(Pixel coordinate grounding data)
++++++++

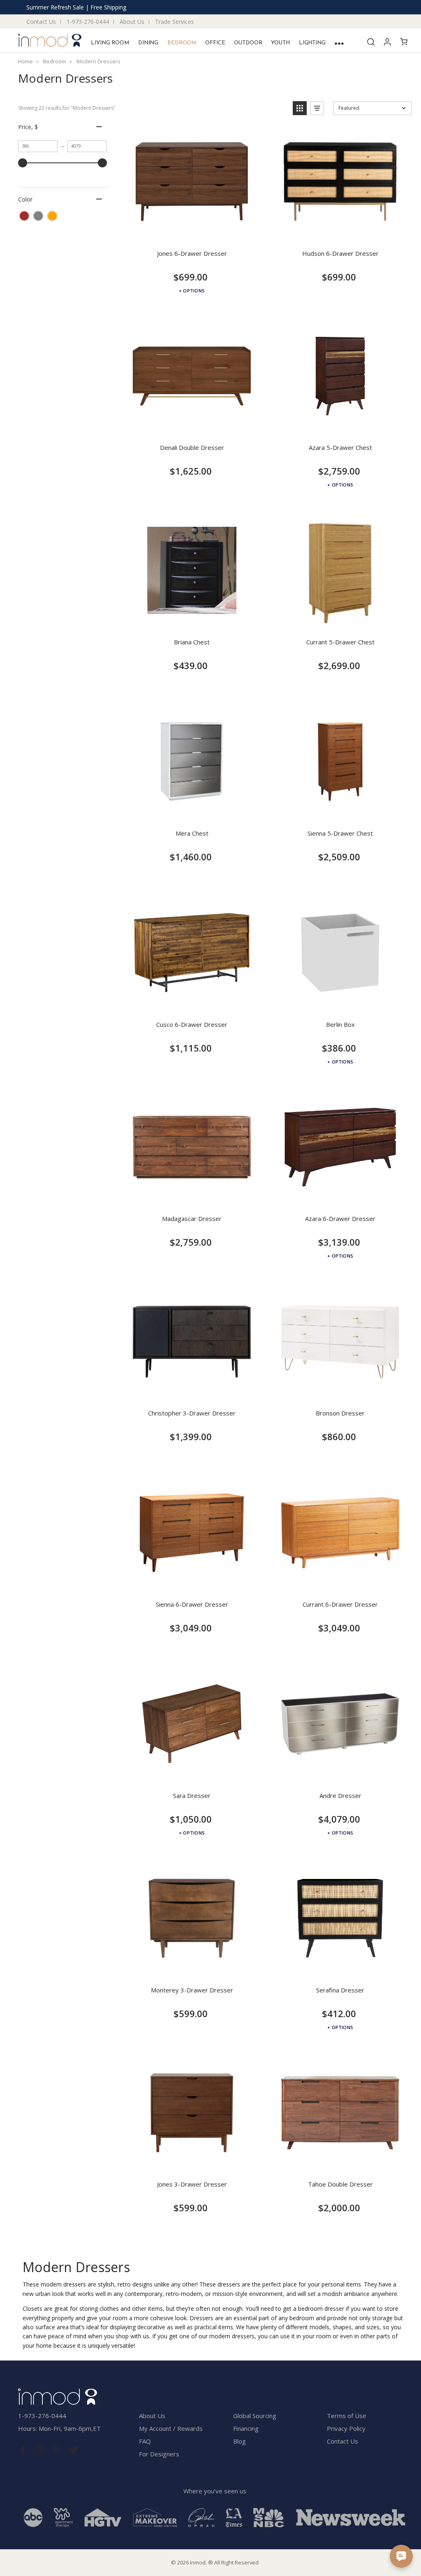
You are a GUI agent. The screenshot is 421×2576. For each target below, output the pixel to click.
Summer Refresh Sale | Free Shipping (76, 7)
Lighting (312, 43)
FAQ (145, 2441)
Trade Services (174, 21)
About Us (132, 21)
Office (215, 43)
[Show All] (339, 43)
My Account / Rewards (171, 2428)
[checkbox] (24, 215)
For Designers (159, 2454)
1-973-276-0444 (88, 21)
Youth (280, 43)
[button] (300, 108)
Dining (148, 43)
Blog (239, 2441)
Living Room (110, 43)
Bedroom (181, 43)
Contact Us (41, 21)
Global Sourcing (254, 2416)
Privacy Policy (346, 2428)
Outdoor (248, 43)
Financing (246, 2428)
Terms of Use (346, 2416)
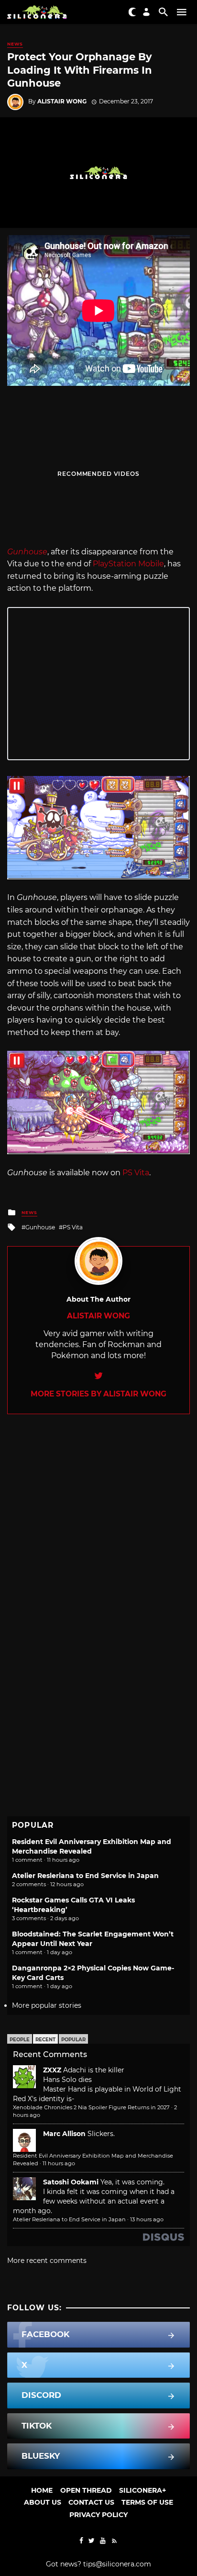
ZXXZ (52, 2070)
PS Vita (135, 1172)
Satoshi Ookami (70, 2182)
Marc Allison (64, 2133)
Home (42, 2490)
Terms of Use (147, 2502)
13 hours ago (147, 2219)
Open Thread (86, 2490)
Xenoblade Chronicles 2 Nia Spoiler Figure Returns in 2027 (91, 2107)
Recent (45, 2039)
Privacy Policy (98, 2514)
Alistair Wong (62, 101)
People (20, 2039)
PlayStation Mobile (128, 563)
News (15, 43)
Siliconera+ (142, 2490)
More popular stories (46, 2005)
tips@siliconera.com (117, 2564)
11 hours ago (59, 2163)
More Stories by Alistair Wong (98, 1393)
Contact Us (91, 2502)
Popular (73, 2039)
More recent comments (47, 2260)
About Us (42, 2502)
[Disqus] (98, 1534)
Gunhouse (40, 1227)
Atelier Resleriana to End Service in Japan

++++++++

** Problem description **
The entries are to be transcribed word for word, without their images.

** Response to this exercise **
You are a GUI agent. The screenshot is 421×2576. For each target below, output the pixel to click.
Summer Refresh Sale | Free Shipping (76, 7)
Lighting (312, 43)
FAQ (145, 2441)
Trade Services (174, 21)
About Us (132, 21)
Office (215, 43)
[Show All] (339, 43)
My Account / Rewards (171, 2428)
[checkbox] (24, 215)
For Designers (159, 2454)
1-973-276-0444 (88, 21)
Youth (280, 43)
[button] (300, 108)
Dining (148, 43)
Blog (239, 2441)
Living Room (110, 43)
Bedroom (181, 43)
Contact Us (41, 21)
Global Sourcing (254, 2416)
Privacy Policy (346, 2428)
Outdoor (248, 43)
Financing (246, 2428)
Terms of Use (346, 2416)
ZXXZ (52, 2070)
PS Vita (135, 1172)
Satoshi Ookami (70, 2182)
Marc Allison (64, 2133)
Home (42, 2490)
Terms of Use (147, 2502)
13 hours ago (147, 2219)
Open Thread (86, 2490)
Xenoblade Chronicles 2 Nia Spoiler Figure Returns in 2027 (91, 2107)
Recent (45, 2039)
Privacy Policy (98, 2514)
Alistair Wong (62, 101)
People (20, 2039)
PlayStation Mobile (128, 563)
News (15, 43)
Siliconera+ (142, 2490)
More popular stories (46, 2005)
tips@siliconera.com (117, 2564)
11 hours ago (59, 2163)
More Stories by Alistair Wong (98, 1393)
Contact Us (91, 2502)
Popular (73, 2039)
More recent comments (47, 2260)
About Us (42, 2502)
[Disqus] (98, 1534)
Gunhouse (40, 1227)
Atelier Resleriana to End Service in Japan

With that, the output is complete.